It was a Friday I believe, and my buddies, Ernie ‘Butch’ Mancuso,
Benny ‘the Buffer’ Gallenaro and myself were leaving a Chinese restaurant (today
it is known as the Dragon Palace) after lunch on South Ocean Avenue in Patchogue
early in the afternoon of Friday, November 22, 1963. Heading to the parking
lot, we cut through the thrift store called John’s Bargain Store on the east
side of the street, where we walked through to the parking lot. As we reached
the back door to the lot, the radio was playing overhead and certain urgency
was emanating from it! The speaker was delivering shocking news: President John F. Kennedy had been shot
in Dallas Texas!
The three of us reached the door in total disbelief, paused
with the door slightly ajar and listened to more of the report. I felt
bewildered, shocked and in disbelief. A cold shiver overcame me, and wondered
if America felt like this when the Japanese attacked Pearl Harbor? This was
unheard of in my young life!
Piling into the car, we all wanted to be just near the TV to
get the latest news, not believing what we had just heard.
Walking into the house that afternoon, there on the TV I
switched on was Walter Cronkite, http://www.youtube.com/watch?v=2K8Q3cqGs7I
sitting in a newsroom at his desk and reporting the latest news from the
hospital where the President lay dying, the unconfirmed reports that the
President was dead and the governor of Texas was wounded, the details scarce.
Then suddenly, Cronkite removed his black horn rimmed glasses, facing a clock
on the studio wall announced the news with near tears in his eyes: that the
President of the United States, John Fitzgerald Kennedy died at 1:00pm central
Standard Time, 2:00pm Eastern Standard Time, some 38 minutes earlier.
I stood in my mom’s living room, looking at the huge
Magnavox TV in total disbelief, no one was around me, just me and that TV and
the sound of silence.
This event was but the beginning of my being de-sensitized
to the growing problem of violence in America, that the TV was bringing to my
doorstep through the medium the report of violence towards others that followed
in the immediate years to come, particularly Martin Luther King, Robert F’
Kennedy and others such as Lee Harvey Oswald, JFK’s assassin, and Jack Ruby,
Oswald’s assassin. It was the beginning of my unhappiness with the lack of gun
controls and the senselessness of killing.
Up to that point, I was just getting over the burning down
of my high school that past March, http://www.youtube.com/watch?v=eiZzZCrtC-M
and the year before the Cuban Missile Crises and the fear of total annihilation
from nuclear war. In my mid-teens I was beginning to see the real world for all
it was worth and what the future might really hold for us all. By the time of
the RFK
assassination in June of 1968, it was no longer a shock to me as events
like these unfolded, and I recall all the adults being upset with the idea that
violence had come to America with such alarming frequency as if the USA was a
banana republic.
I guess that began the hard fact that we as a nation were no
longer as great as we once thought we were.
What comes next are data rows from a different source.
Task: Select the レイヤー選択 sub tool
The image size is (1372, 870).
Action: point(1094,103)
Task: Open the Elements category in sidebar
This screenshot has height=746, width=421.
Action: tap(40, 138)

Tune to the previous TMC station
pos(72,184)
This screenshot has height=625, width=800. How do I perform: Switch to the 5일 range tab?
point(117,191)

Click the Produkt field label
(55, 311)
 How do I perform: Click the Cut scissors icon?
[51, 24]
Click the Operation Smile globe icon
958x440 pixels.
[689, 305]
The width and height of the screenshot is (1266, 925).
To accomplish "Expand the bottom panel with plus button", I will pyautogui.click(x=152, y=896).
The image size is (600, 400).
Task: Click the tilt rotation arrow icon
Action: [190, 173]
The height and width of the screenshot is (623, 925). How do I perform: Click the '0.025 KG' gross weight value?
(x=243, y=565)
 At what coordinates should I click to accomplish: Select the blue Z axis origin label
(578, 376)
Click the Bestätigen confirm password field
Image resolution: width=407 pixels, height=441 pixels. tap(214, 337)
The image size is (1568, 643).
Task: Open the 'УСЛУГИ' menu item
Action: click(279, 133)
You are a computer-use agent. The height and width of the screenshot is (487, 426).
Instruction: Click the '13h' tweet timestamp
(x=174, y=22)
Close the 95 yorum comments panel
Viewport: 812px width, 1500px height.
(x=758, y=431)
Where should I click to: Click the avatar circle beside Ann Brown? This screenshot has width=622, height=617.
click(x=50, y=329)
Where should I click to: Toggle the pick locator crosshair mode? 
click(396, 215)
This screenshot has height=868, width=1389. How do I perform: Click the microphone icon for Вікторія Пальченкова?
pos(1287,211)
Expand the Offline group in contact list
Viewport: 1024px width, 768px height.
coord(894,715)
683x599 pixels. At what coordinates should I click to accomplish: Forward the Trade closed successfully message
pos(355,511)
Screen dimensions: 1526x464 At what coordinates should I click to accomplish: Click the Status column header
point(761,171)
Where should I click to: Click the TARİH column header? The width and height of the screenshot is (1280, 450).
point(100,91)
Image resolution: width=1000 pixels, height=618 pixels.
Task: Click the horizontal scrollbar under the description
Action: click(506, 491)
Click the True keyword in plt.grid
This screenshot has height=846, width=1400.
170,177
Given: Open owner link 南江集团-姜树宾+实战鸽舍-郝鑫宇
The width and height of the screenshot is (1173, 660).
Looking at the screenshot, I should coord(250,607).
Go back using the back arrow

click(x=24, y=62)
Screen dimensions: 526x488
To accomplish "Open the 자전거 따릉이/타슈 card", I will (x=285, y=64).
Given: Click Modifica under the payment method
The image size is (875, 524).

That evening I went off to work at Hill’s Supermarket in
Patchogue on East Main Street, and remember one of my co-workers, an adult, who
was a crusty old guy, unloading a truck, with tears in his eyes, as everyone
had very little to say on such a sad day, just the free flowing of tears by total
strangers in the store and in the back room and basements where I was and
across the country. Camelot was dead!
2 comments:
Sad day, that image of John-John standing next to his mother and saluting as his father's body passed will haunt me forever.
That is an iconic image that sums up all three murders:, Kennedy, Oswald and Ruby. It kind of put the finishing touches on what everyone was feeling!